#### DATA LISTING

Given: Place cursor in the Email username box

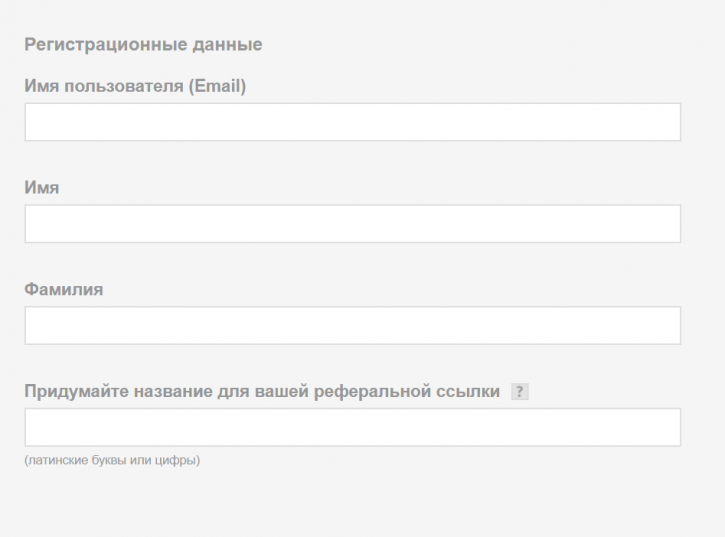Looking at the screenshot, I should point(353,122).
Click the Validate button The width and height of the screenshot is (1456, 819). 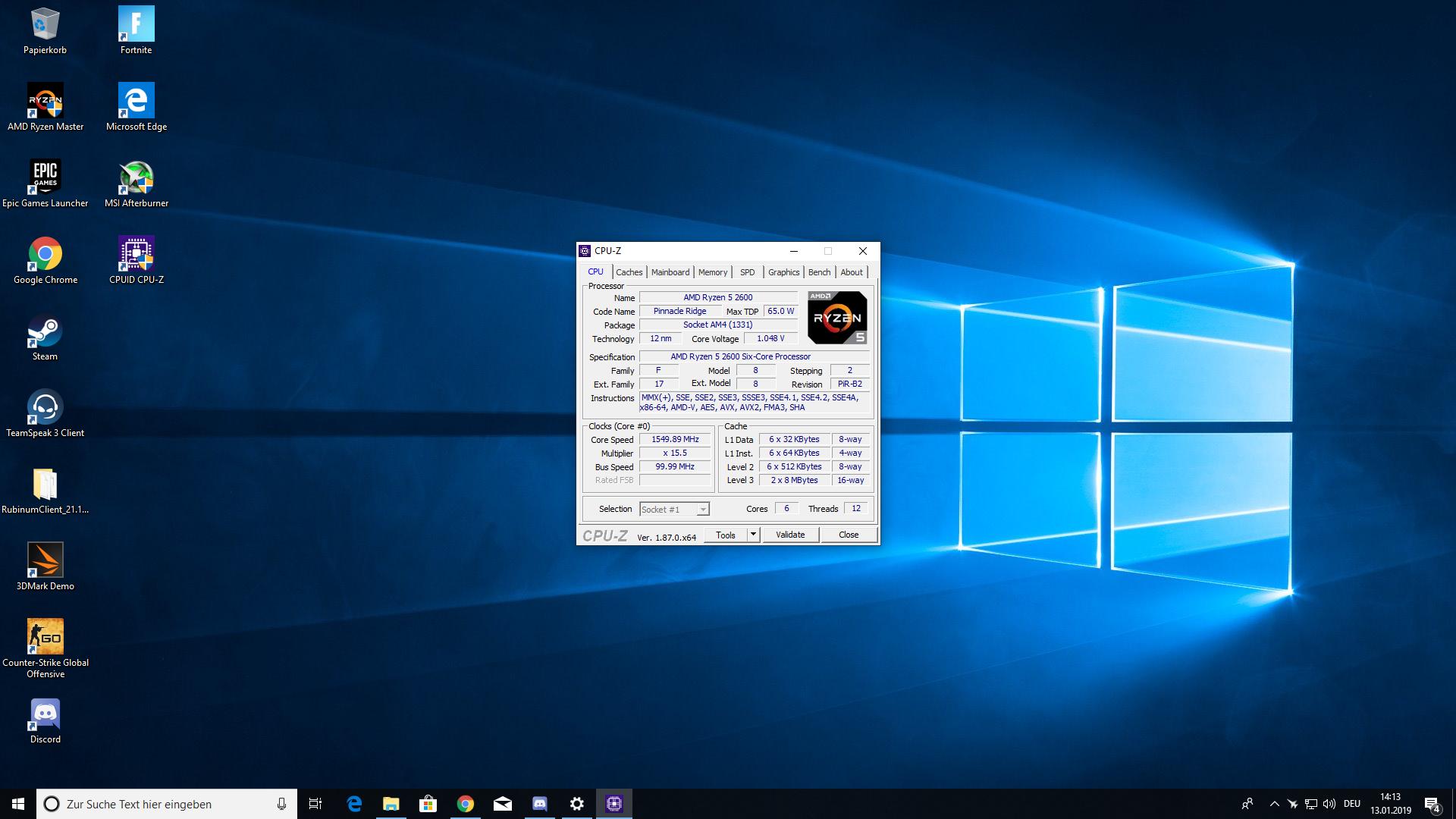click(x=790, y=535)
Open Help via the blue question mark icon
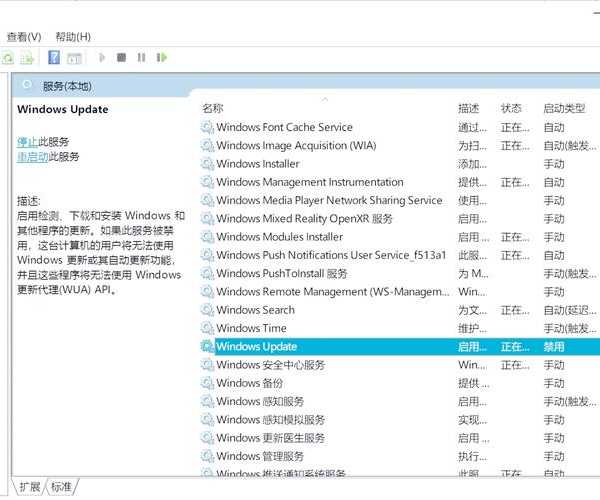This screenshot has height=500, width=600. point(54,58)
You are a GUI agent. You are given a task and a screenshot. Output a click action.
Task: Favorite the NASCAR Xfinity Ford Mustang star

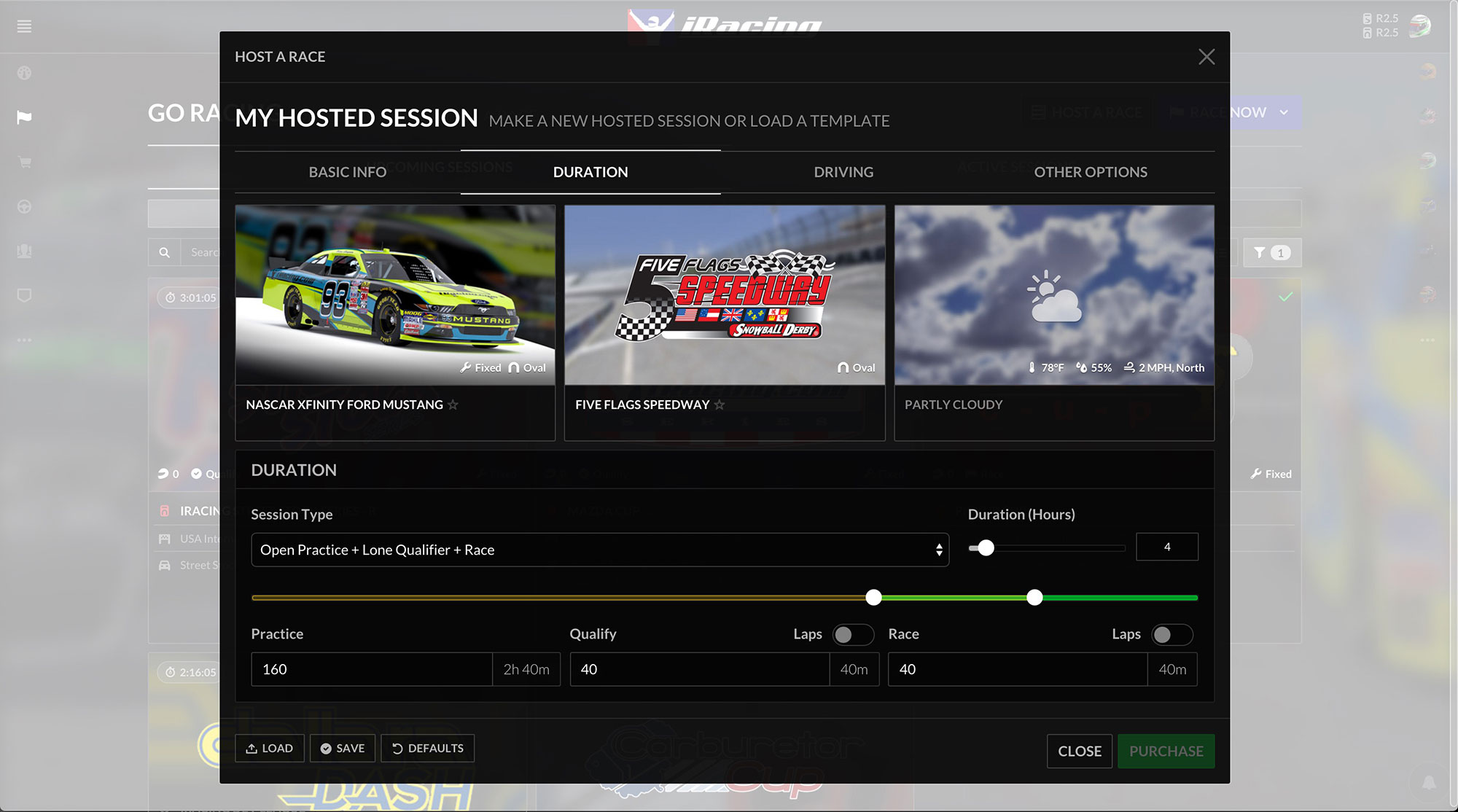(453, 405)
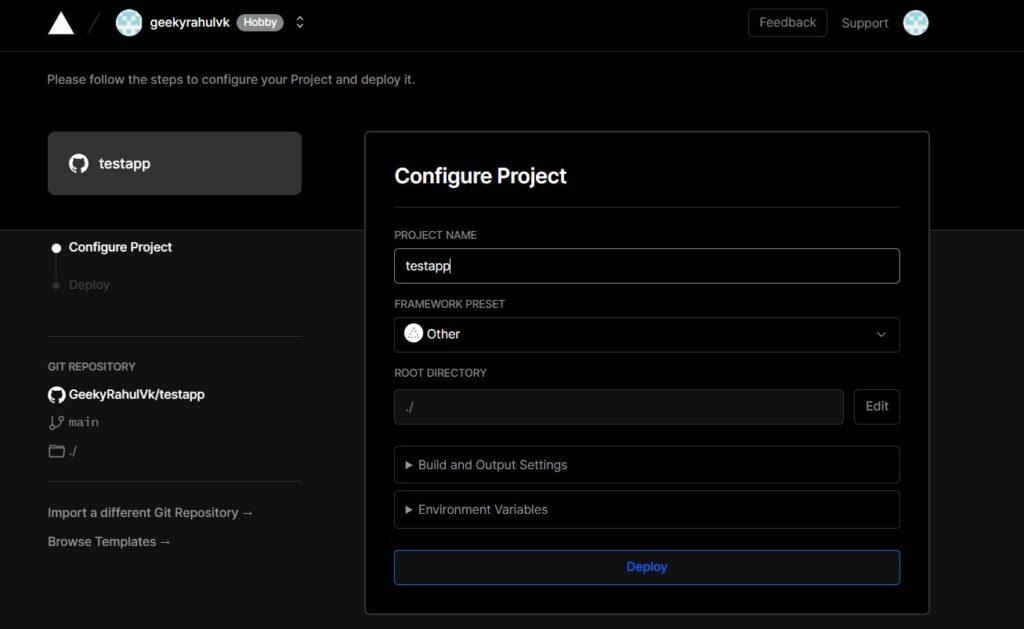Image resolution: width=1024 pixels, height=629 pixels.
Task: Select the Deploy step in sidebar
Action: pos(89,285)
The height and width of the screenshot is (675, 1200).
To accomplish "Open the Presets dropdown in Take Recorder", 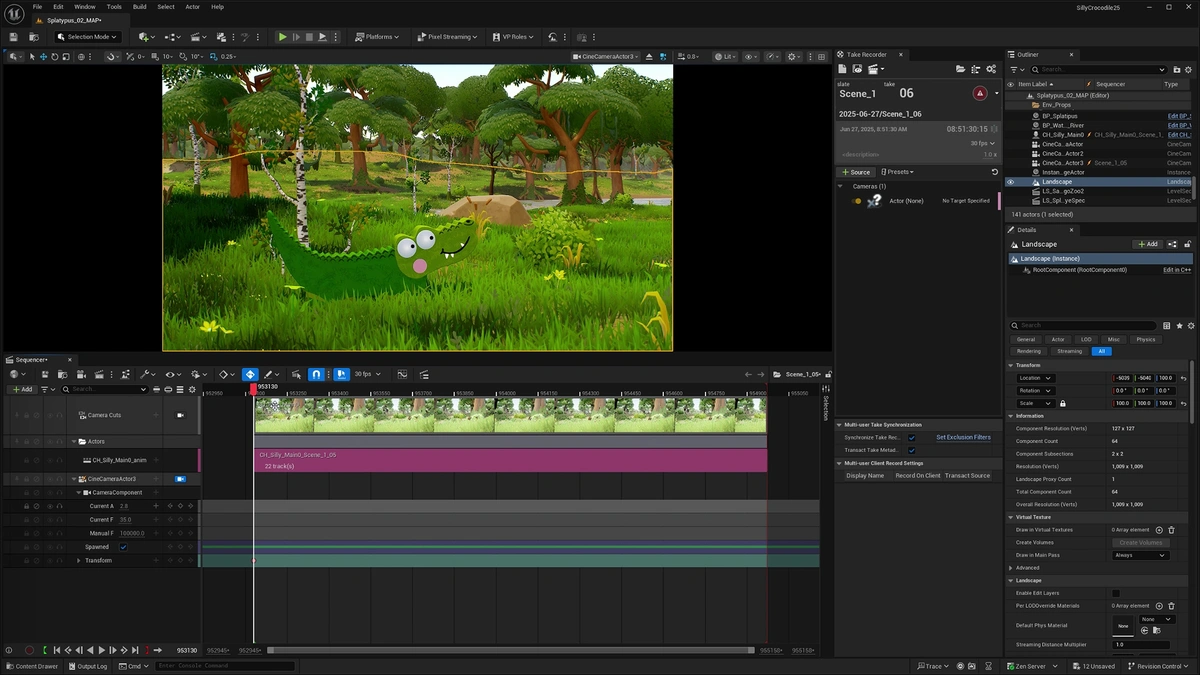I will tap(899, 172).
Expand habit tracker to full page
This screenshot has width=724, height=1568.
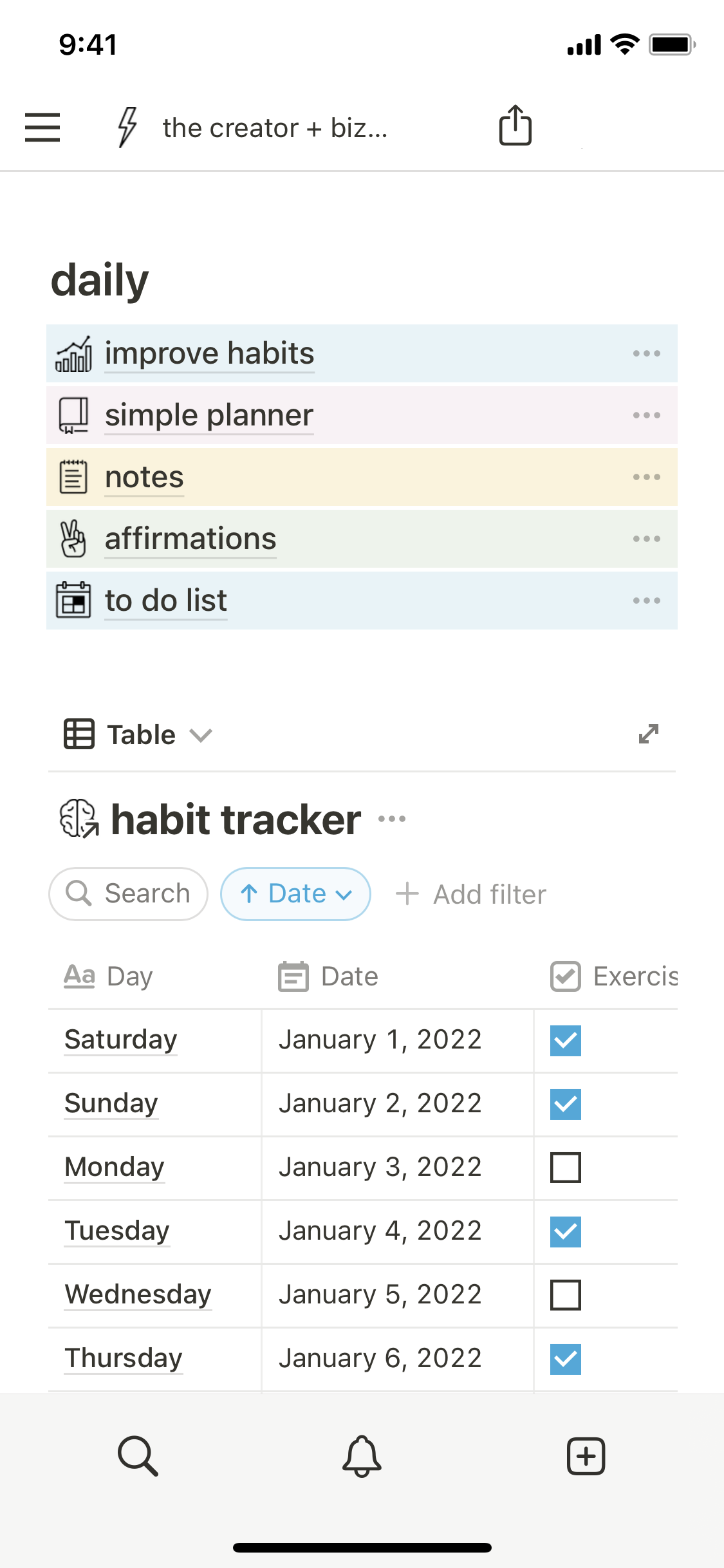pos(648,734)
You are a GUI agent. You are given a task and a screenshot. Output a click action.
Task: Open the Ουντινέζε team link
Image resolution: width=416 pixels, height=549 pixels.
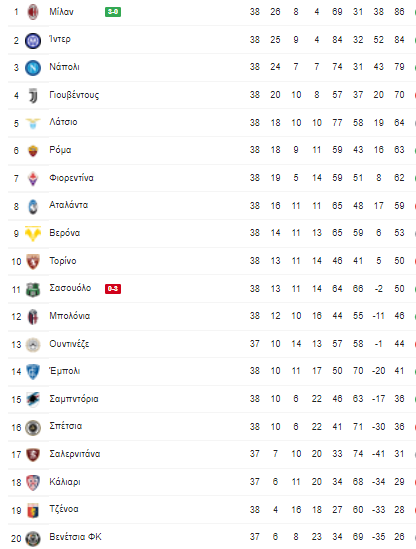69,344
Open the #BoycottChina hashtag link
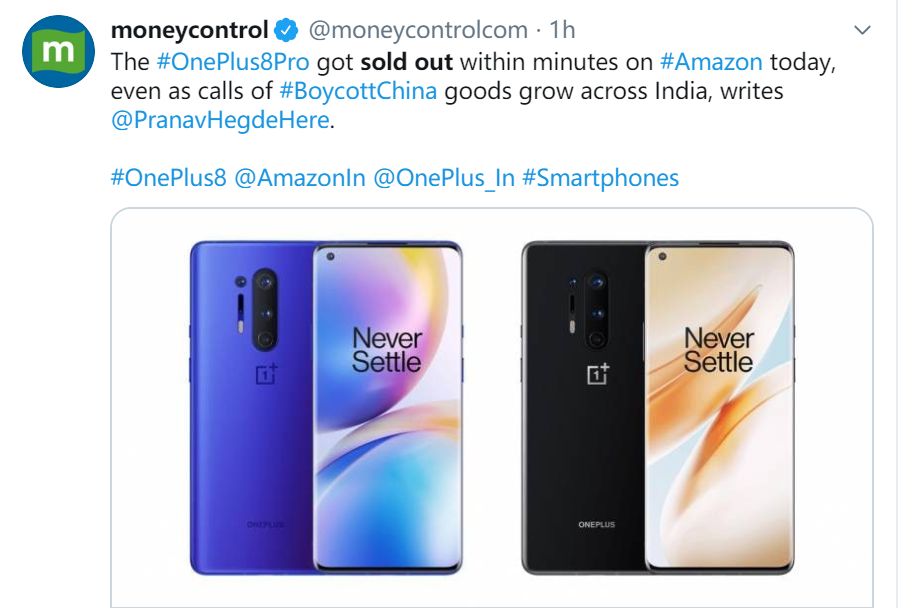This screenshot has width=898, height=608. click(359, 91)
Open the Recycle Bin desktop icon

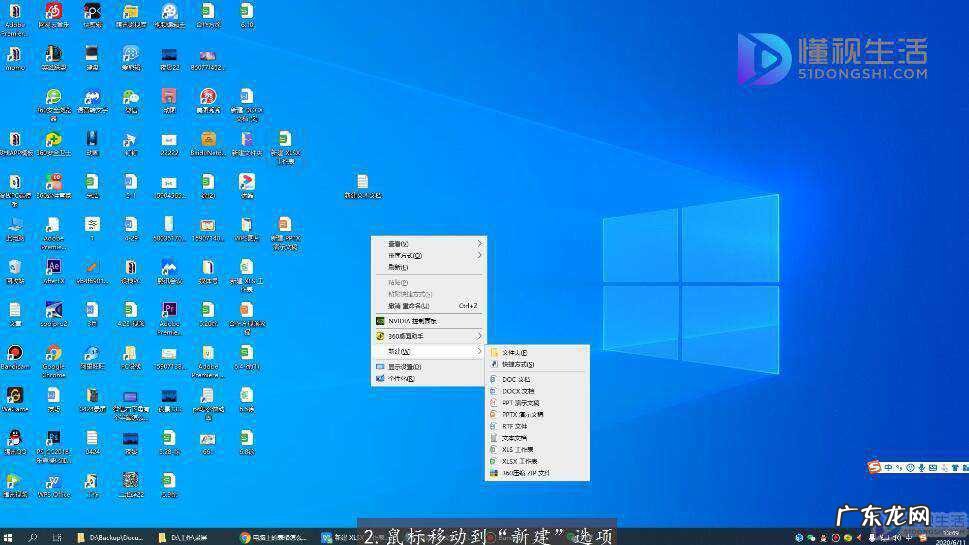coord(14,267)
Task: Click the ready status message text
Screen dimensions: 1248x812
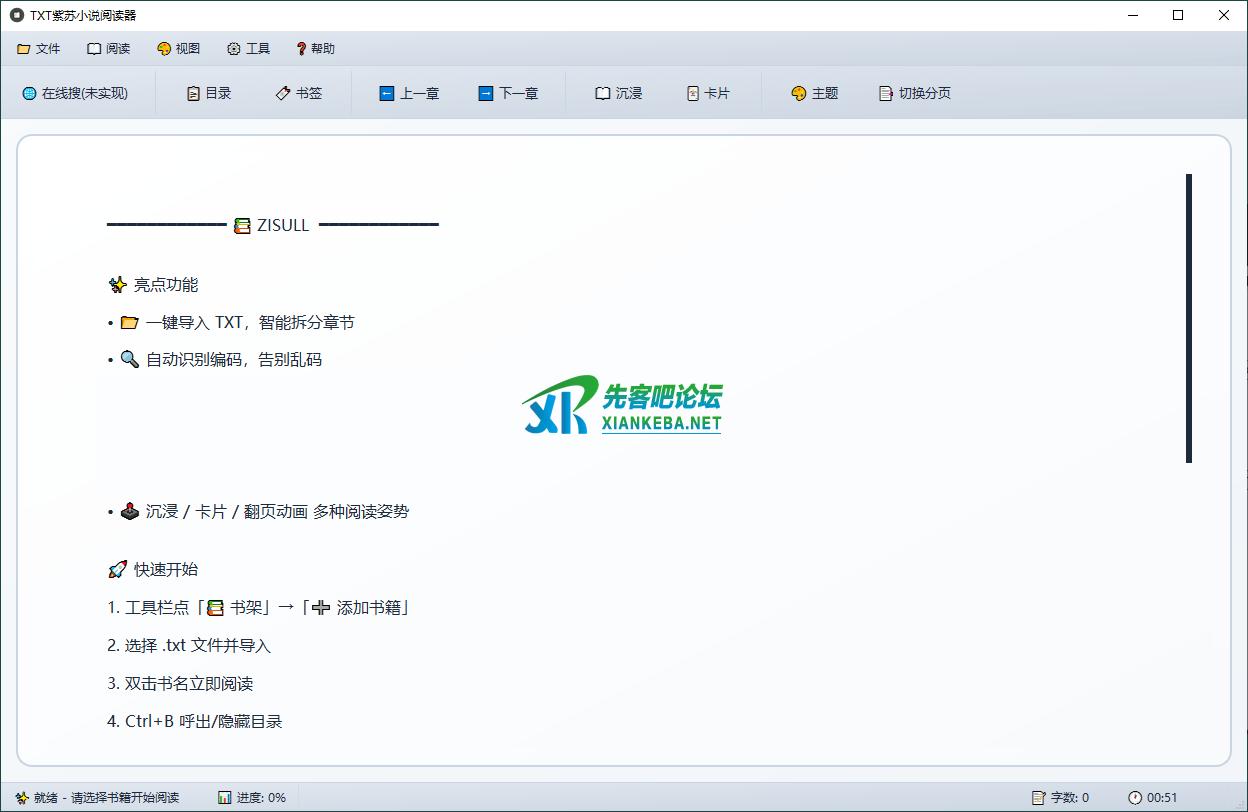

########

• **SET EXERCISE**: Copy the lines of the rows starting at the one containing "Expand habit tracker to full page" and ending at the one containing "coord(14,267)", both included, without any pictures.

• **FINAL RESULT**:
Expand habit tracker to full page
This screenshot has width=724, height=1568.
pos(648,734)
You are a GUI agent. You are given a task and a screenshot. Output a click action.
Task: Open the Ουντινέζε team link
Image resolution: width=416 pixels, height=549 pixels.
69,344
Open the #BoycottChina hashtag link
This screenshot has width=898, height=608. click(359, 91)
Open the Recycle Bin desktop icon

coord(14,267)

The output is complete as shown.